Three magnetic devices for atom optics Free

Have been demonstrated: a beam splitter, a conveyor belt, and a switch. Just as electrons drive electronics and photons drive photonics, many researchers hope that cold, neutral atoms will drive a future “atomtronics.” To process information, atoms will need to be manipulated on or near an “atom chip” using atom-based analogs of mirrors, lenses, waveguides, gratings, and other devices. The new devices reported here all exploit the interaction between a neutral atom’s magnetic moment and an external magnetic field with a gradient strong enough to create microscopic potentials. Jörg Schmiedmayer of the University of Heidelberg and his colleagues have designed a beam splitter for guided atoms, using a Y-shaped current-carrying wire nanofabricated on a surface. Depending on how current is sent through the Y, atoms can be directed to the output arms with any desired ratio. A group at the Max Planck Institute for Quantum Optics in Munich has been able to confine atom clouds in separate potential wells and transport them with 800-nm precision near a surface having time-dependent currents in a lithographically patterned conductor.
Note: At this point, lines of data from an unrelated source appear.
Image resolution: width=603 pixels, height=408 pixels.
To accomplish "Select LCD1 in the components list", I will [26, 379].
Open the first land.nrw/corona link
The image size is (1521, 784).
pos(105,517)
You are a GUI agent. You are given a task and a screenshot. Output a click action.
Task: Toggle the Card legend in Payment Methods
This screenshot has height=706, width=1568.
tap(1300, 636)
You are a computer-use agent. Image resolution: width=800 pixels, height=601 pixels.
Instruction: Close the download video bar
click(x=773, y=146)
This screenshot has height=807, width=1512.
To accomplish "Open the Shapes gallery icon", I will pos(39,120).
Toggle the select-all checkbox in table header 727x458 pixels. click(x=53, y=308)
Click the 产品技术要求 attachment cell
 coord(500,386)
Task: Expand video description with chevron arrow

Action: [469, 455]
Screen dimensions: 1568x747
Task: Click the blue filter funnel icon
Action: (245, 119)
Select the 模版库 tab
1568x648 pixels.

The researchers have used their “magnetic conveyor belt” to merge separate clouds; their evidence shows that the process is adiabatic and can be reversed to coherently split wavepackets. Also using lithography, and following their own beam splitter, a group at the University of Colorado and NIST in Boulder has devised a switch that can direct a guided beam of neutral atoms to either of two output ports separated by 8 mm. Both the incoming and outgoing atoms are guided between two parallel wires having current flowing in the same direction. In the switch region, the atoms are guided alongside two wires with oppositely flowing current. (D. Cassettari et al., Phys. Rev. Lett.  85, 5483, 2000  https://doi.org/10.1103/PhysRevLett.85.5483 . W. Hänsel et al., Phys. Rev. Lett.  86, 608, 2001  https://doi.org/10.1103/PhysRevLett.86.608 . D. Müller et al., Opt. Lett.  25, 1382, 2000  https://doi.org/10.1364/OL.25.001382 ; D. Müller et al., Phys. Rev. A , in press.)